Il y a aussi un entretien en 1984 dans El Païs, où vous avez tenu des propos, sur la place des Berbères au Maroc, qui ont beaucoup déplu au Palais ?
Oui ! Mais, sur cette question, il faut savoir que les arabes n’ont jamais dominé le Maroc. Les Marocains ont épousé l’Islam. C’est différent.
Au milieu des années 80, vos problèmes se sont exacerbés avec l’État, et notamment en vous évinçant de votre parti. Pourtant, vous avez été un fidèle serviteur et soutien de la monarchie ?
Je posais problème, car je disais «non». Il y avait un hold-up sur le Mouvement populaire qui a abouti à l’apparition d’une nouvelle organisation qui n’avait ni les mêmes principes, ni les mêmes valeurs que le mouvement que j’avais créé dans les années 50. Il y a des gens qui sont venus me voir pour m’avertir de leur intention d’aller voir Hassan II pour qu’il m’accorde son pardon. J’ai refusé, car j’estimais n’avoir commis aucune faute.
Pourquoi ce revirement de l’État à votre égard ?
On m’a pris pour cible à cause de la question amazighe. Sur cette question, Hassan II n’a jamais encouragé l’essor de la culture amazighe, encore moins l’empêcher. Mais, il y avait un jeu dont je ne connais ni les tenants, ni l’instigateur. En 1986, on a voulu organiser le congrès du Mouvement populaire à Khénifra. Plus de six mille participants ont pris part à ce congrès qui a été interdit à la dernière minute. J’ai accepté cette interdiction pour éviter les débordements et les problèmes. Mais quelques jours après, un congrès extraordinaire du Mouvement a été organisé à Rabat, au Théâtre Mohammed V. C’était un congrès bidon qui avait pour objectif de m’écarter.

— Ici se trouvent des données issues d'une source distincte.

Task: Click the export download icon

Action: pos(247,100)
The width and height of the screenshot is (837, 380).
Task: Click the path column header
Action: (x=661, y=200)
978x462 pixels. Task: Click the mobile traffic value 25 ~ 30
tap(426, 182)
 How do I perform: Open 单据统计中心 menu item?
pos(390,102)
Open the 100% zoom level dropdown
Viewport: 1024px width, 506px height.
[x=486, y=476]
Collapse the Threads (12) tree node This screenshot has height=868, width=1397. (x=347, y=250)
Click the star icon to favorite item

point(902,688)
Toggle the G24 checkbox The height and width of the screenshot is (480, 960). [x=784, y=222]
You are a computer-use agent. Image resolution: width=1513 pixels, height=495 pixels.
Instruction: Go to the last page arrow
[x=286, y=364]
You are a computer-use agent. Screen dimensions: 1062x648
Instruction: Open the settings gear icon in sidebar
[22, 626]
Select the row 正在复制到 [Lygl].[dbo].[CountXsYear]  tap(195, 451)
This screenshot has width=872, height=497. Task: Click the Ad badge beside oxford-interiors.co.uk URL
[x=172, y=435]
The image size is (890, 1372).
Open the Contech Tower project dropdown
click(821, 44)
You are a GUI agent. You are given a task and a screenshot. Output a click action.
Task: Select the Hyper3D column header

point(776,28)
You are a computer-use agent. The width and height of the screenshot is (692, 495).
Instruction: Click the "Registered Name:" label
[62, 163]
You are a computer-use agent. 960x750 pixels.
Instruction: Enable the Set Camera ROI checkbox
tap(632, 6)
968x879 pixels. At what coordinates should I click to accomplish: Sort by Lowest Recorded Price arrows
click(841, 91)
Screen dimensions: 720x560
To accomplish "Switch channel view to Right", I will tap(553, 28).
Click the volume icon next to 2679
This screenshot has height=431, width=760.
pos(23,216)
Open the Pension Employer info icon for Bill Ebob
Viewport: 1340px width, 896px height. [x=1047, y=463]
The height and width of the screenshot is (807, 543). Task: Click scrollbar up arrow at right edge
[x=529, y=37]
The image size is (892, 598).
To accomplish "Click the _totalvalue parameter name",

Combien cette traversée du désert a-t-elle duré ?
Jusqu’aux derniers jours de Hassan II. Lors de ma nomination au Conseil consultatif des droits de l’homme et pendant la cérémonie d’installation, Moulay Ahmed Alaoui a dit au roi : «Aherdan est content». Ce à quoi Hassan II avait répondu : «Aherdan est le mousquetaire du roi». C’était la dernière phrase que j’ai entendue de la bouche de Hassan II.
Quel jugement portez-vous sur le règne de Hassan II ?
Il aurait pu donner davantage au pays, car il en était capable. Mais, malheureusement, il y avait des interférences qui limitaient sa marge de manœuvre.